We are all knowledge workers now

Dr Robbie Smyth is the Deputy Head of the Journalism and Media Communications Faculty at Griffith College Dublin.

Even if it is pre-emptive to describe the current phase of economic disruption as a fourth industrial revolution as heralded by the World Economic Forum’s Klaus Schwab in 2016, there can be no doubt that the fundamentals of how we work are changing and that how we prepare students for a professional career outside of college must be cognisant of that.

An ever evolving process

Across the media faculty in Griffith College we have for over 20 years sought to surf the waves of change. Our reel to reel radio editing equipment gave way to mini discs and then a range of digital online recording and production tools emerged so that the first edits can now be done on a smart phone. 

Similar changes have happened in film and photography, while the ways we use words in articles in print, online, in tweets and hashtags is an ever evolving process.

While our industry was one of the first to be massively disrupted, the power unleashed by that fourth industrial revolution is all encompassing and every sector has had to accommodate change. 

The third level sector was, I believe, well prepared in one way for the social, economic and technological change of the last half century. 

This is shown in the growth of new programmes and the steady increase in degree level qualifications for a wider variety of disciplines. Higher Education Authority figures released in January registered a record number of third level students in Ireland. There were 231,720 students registered in Irish colleges. We have been successful in attracting students, but the next steps in creating the right learning environment are more complex.

Virtual learning environments

No matter the field of study or the discipline level we have learners in classes where they have often have a laptop, tablet or phone in lectures. They have access to virtual learning environments like Moodle or Blackboard, that link to class notes, readings and online journals. When you add the almost unlimited power of the internet to service research needs of students it would seem all the bases are covered. Some students have blended learning options also.

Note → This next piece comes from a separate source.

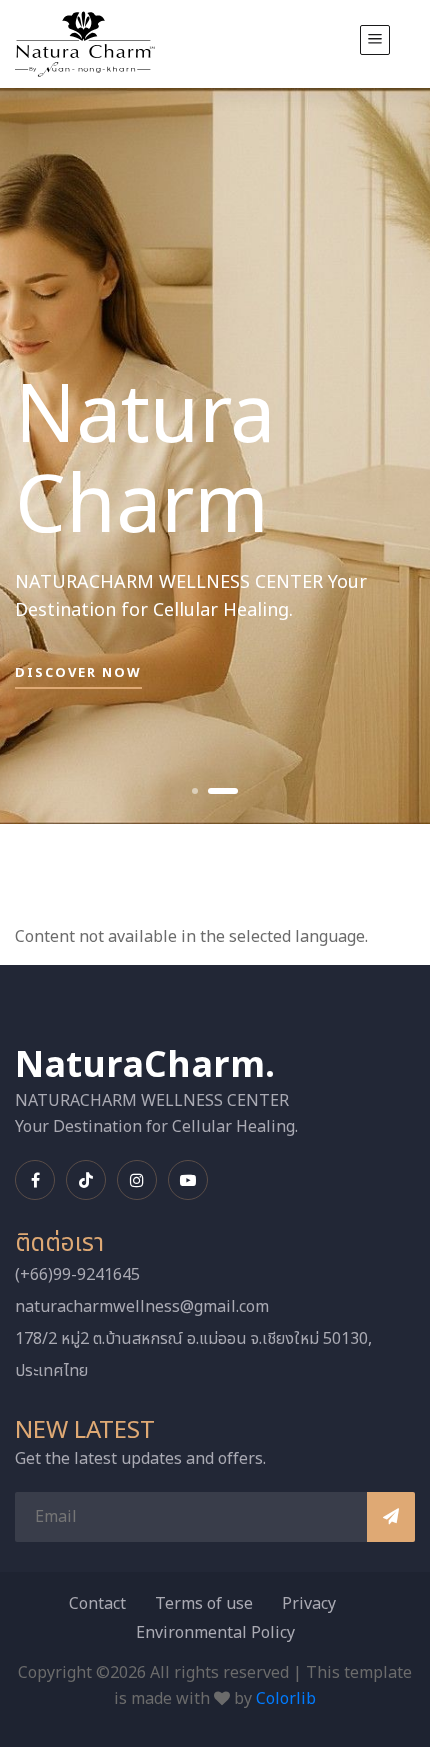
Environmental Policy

In Griffith College, our recent programmatic reviews, which involve consultation with industry and alumni, have shown the need for very specific general skills on top of the discipline related knowledge students acquire as they progress through a programme.

Reading as a skill

To expand on this let me explain from a personal example. With hindsight there were key elements that featured during my third level undergraduate experience as an arts student in University College Dublin. They defined my future career. Only two of these were directly related to the tuition provided and even here there was an element of chance.

A part time job in the library stacking books forced me for an hour a day to actually be present with the key texts for acquiring knowledge. Stacking journals day after day and reading the abstracts was an invaluable skill. I was learning how to focus my attention. 

This is a key skill of the busy distracting workplace, not to mention the absorbed digital lives we live. We could all benefit from a master class on this from Nir Eyal. We have rethought our study and academic skills modules in Griffith but this attention issue is becoming more critical.

Knowledge worker

Being put in front of a computer in both economics and political science in the mid 1980s was the defining point of my time in UCD. In the programmes we run at Griffith, I and my faculty colleagues have always endeavoured to ensure the latest relevant technology is front and centre for learners. 

The last two years it has been mobile journalism, the so called MoJo.

Learning various aspects and approaches to data analysis in economics, politics, philosophy and psychology became a critical skill. Peter Drucker was so right when he predicted the emergence of the knowledge worker in 1966. 

We are all knowledge workers now and the ability to gather, assess and interpret the data of your work is critical.

Simple communication skills

Finally two related skills that are so important today and were the common element in all our industry feedback. It was presentation and interview skills. 

My second part time college job was a two hour stint in the university restaurant. Every day I had to interact with demanding chefs, their support staff and over the years take the food orders and related queries of thousands of hungry students, as well as a few tricky lecturers, professors and deans too! 

Little did I know that simple communication skills would be a critical workplace skill. We have built them into all of our modules, and each semester our students have to present and discuss their work with their peers. There can be no better introduction to the workplace.


The future of work is one where graduates are not just technologically sophisticated and adaptable but can also talk, engage and discuss their discipline-related knowledge and skills with their colleagues and customers. 

To succeed in the future a worker needs the three elements. They are cutting edge technical knowledge of your discipline, sophisticated communication skills and a habit of critical analytical focussed attention.